| Task description |
The output must match the entries below exactly, with pictures removed.
++++++++++++++++++++
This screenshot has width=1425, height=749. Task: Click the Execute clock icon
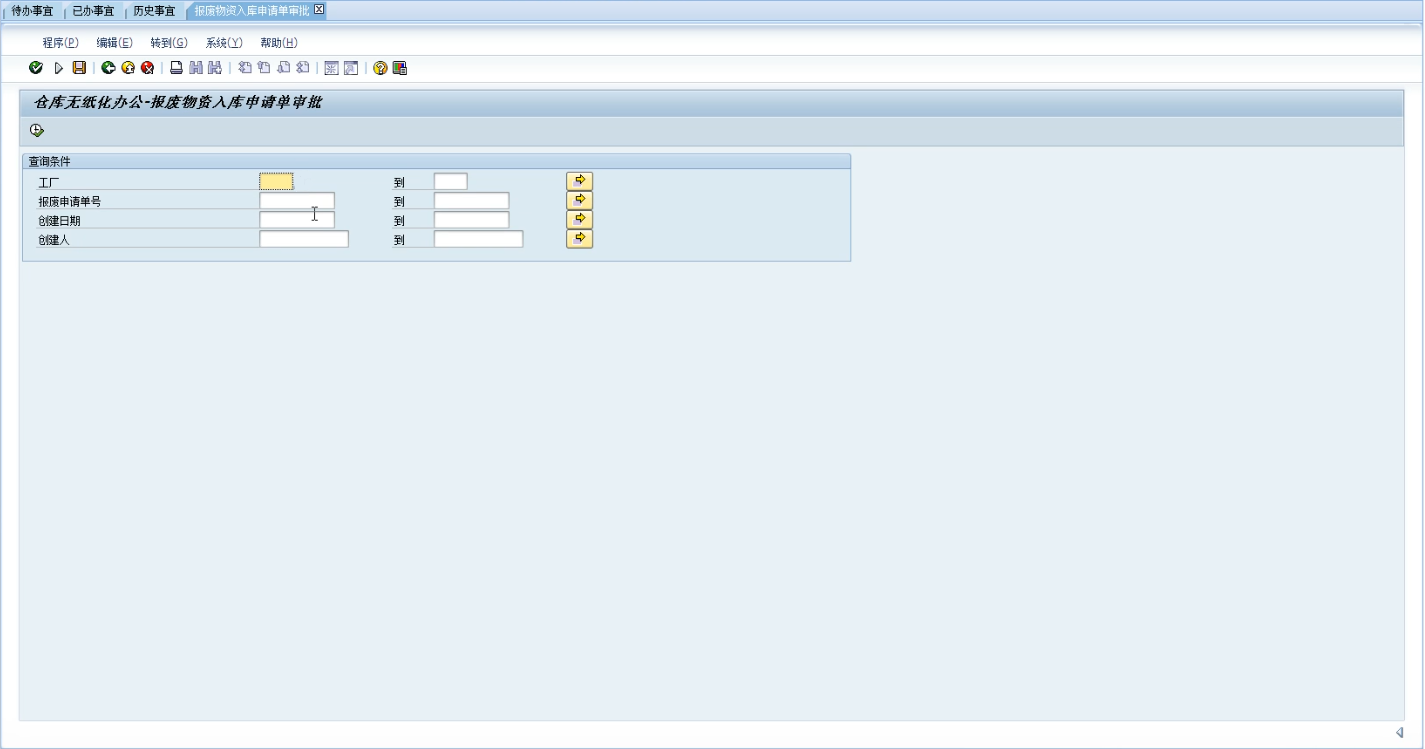click(37, 131)
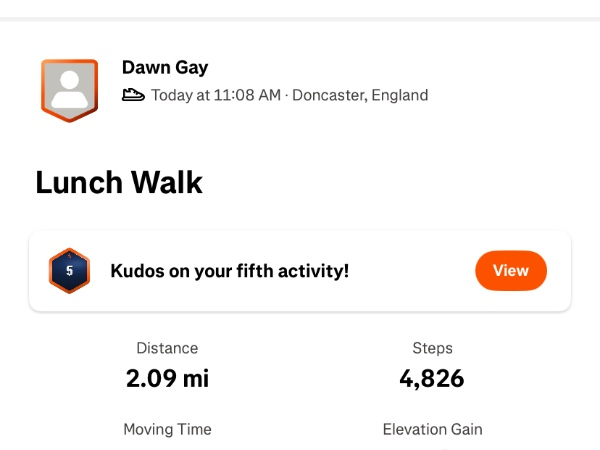Image resolution: width=600 pixels, height=450 pixels.
Task: Open Dawn Gay's profile avatar
Action: pyautogui.click(x=69, y=90)
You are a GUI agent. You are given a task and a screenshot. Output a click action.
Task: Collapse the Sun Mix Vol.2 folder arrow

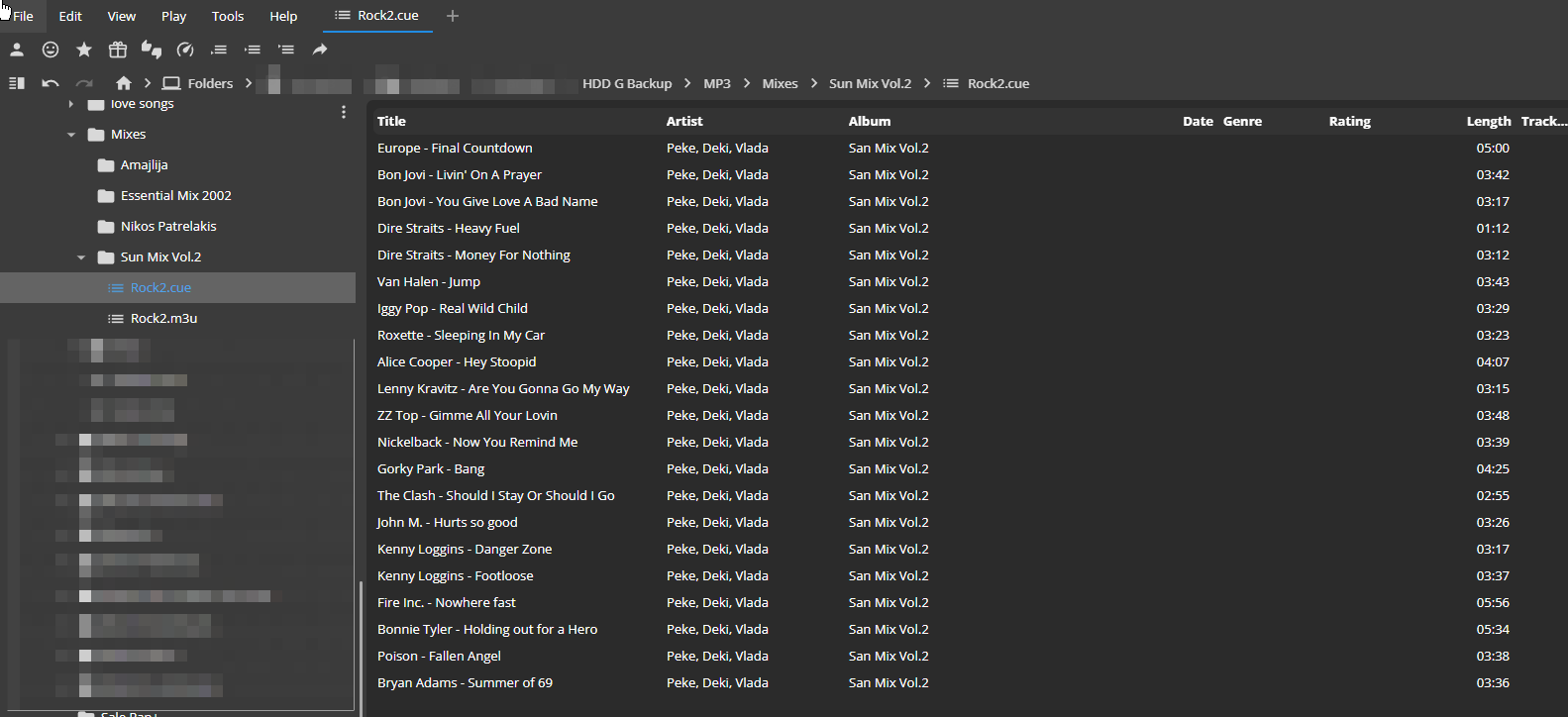pyautogui.click(x=81, y=257)
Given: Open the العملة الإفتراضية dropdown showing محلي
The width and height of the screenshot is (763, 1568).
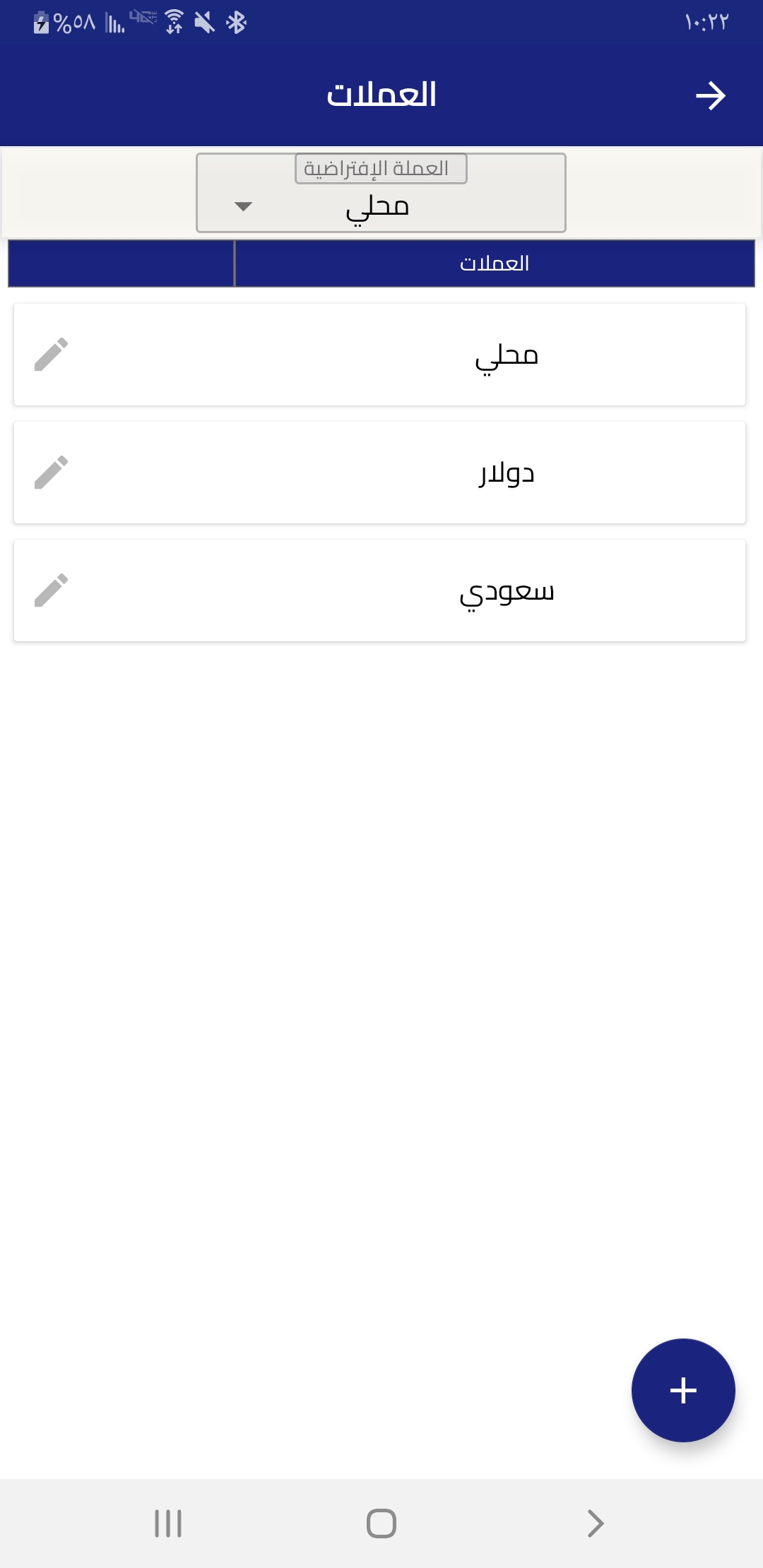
++++++++++++++++++++
| Answer to this task |
This screenshot has width=1425, height=749. Task: Click the Execute clock icon
click(37, 131)
Image resolution: width=600 pixels, height=450 pixels.
Task: Open Dawn Gay's profile avatar
Action: pyautogui.click(x=69, y=90)
You are a GUI agent. You are given a task and a screenshot. Output a click action.
Task: Collapse the Sun Mix Vol.2 folder arrow

pyautogui.click(x=81, y=257)
Given: Open the العملة الإفتراضية dropdown showing محلي
The width and height of the screenshot is (763, 1568).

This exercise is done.